* WHAT YOU WILL DO:
1) In the ESNUG excerpt, which input of a latch prevents the flow of data from D to Q?
2) Rewrite the ESNUG excerpt between "A latch presents" and "that drive it.)", inclusive, swapping "ATPG" for "scan testing".

* DOCUMENT EXTRACT:
--- start ---
From: "John Swan-ACIC00" <John_Swan-ACIC00@email.mot.com>
John,
This statement makes it sound like a "more forgiving" simulator is a good
thing. But our experience with multiple VHDL simulators has taught us that
a "forgiving" simulator is *not* such a good thing. It leaves problems to
be discovered later in the design process, instead of helping to resolve
them earlier.
Our use of the relatively "unforgiving" Model Tech simulator (in Mentor's
quicksim) lead us to resolve problems earlier in the design cycle. Our
other simulator (not Synopsys' simulator) did not. Actually, Quicksim often
gave us warnings to help us discover build problems, but the tool generally
kept compiling.
Our main chip simulation guy who reminded me that Model Tech was used on a
very large design of ours recently: "My experience with ModelTech has been
that it works quite well on the <XYZ_chip> and I can't imagine many circuit
designs larger than the <XYZ_chip>."
So then, Why does "Chicken Man" say that Synopsys "might be more robust on
the bigger circuits" ???????
- John Swan
Motorola Corporate Research
( ESNUG 258 Item 3 ) -------------------------------------------- [2/7/96]
From: "Erich C. Whitney" <erich@datacube.com>
Subject: Pipelined Designs, Latches, Test Compiler and Flip-Flopping
Dear John,
I've been dealing with the question: "How do you avoid using latches in a
design when they're so darned convenient for holding control bits?" a lot
lately.
First you may ask, "Why would you want to avoid them?" And my answer is
simple, "Test Compiler!" I've read every bloody tech note on latches
with Test Compiler and the issues of testability, but nowhere does anyone
have the guts to come out and say that, "One, TC hates them, and two, they
cause more problems than they're worth in the context of an otherwise
beautifully synchronous design."
A latch presents a problem for ATPG because the LATCH ENABLE input prevents
the flow of data from D to Q. So, it has to either figure out how to
properly open and close the latch during scan test such that all of the
faults are testable. (Yes, I know that TC v3.5 can handle this in the
general case and I've been told that TC+ is even better at it but in the
context of a real design, latches are a big pain in the butt! For those of
us without a big wad of cash for TC+, this means that for every D-Latch in
a design, you can't cover the LE input or ANY of the gates that drive it.)
--- end ---
* GIVEN MATERIAL:
--- start ---
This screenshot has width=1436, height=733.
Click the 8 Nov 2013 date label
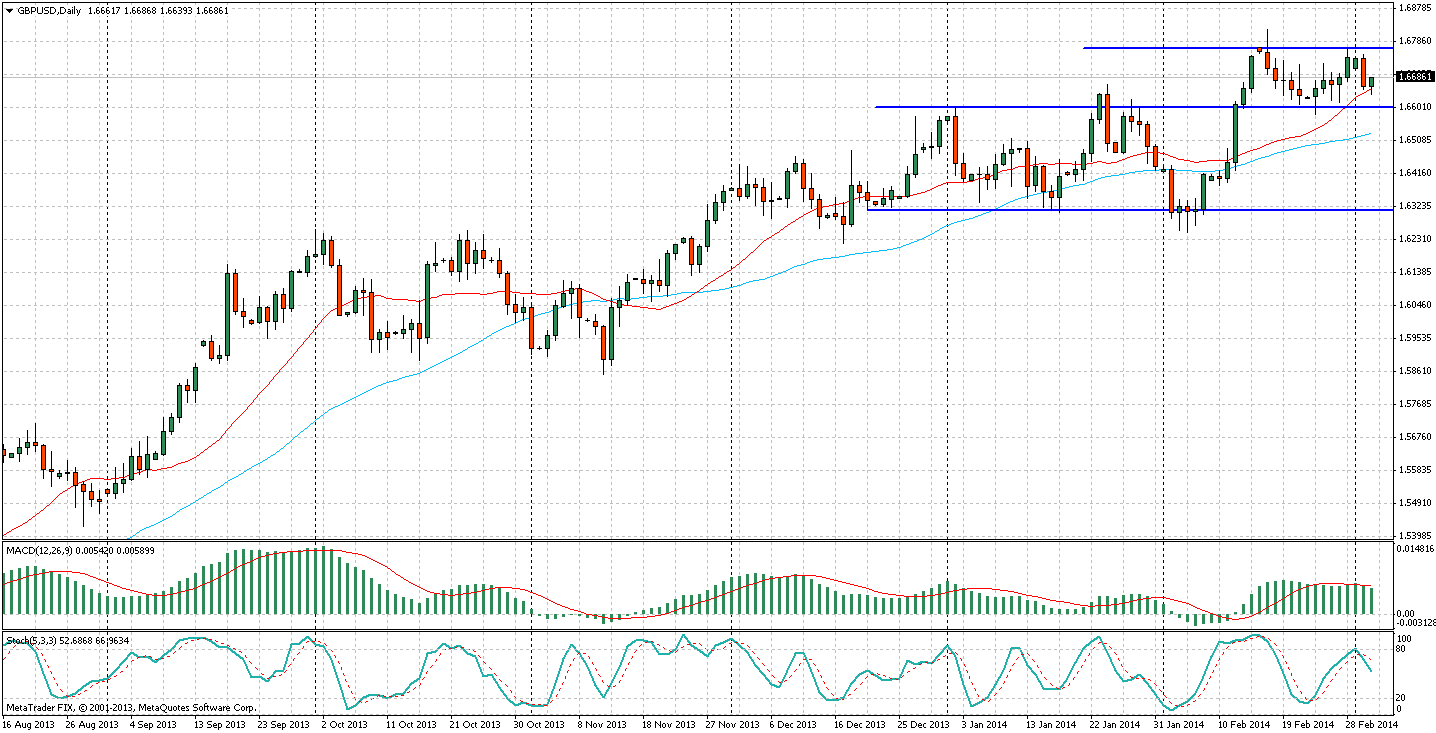click(x=601, y=724)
--- end ---
* RESPONSES:
1) The LATCH ENABLE input.

2)
A latch presents a problem for scan testing because the LATCH ENABLE input prevents
the flow of data from D to Q. So, it has to either figure out how to
properly open and close the latch during scan test such that all of the
faults are testable. (Yes, I know that TC v3.5 can handle this in the
general case and I've been told that TC+ is even better at it but in the
context of a real design, latches are a big pain in the butt! For those of
us without a big wad of cash for TC+, this means that for every D-Latch in
a design, you can't cover the LE input or ANY of the gates that drive it.)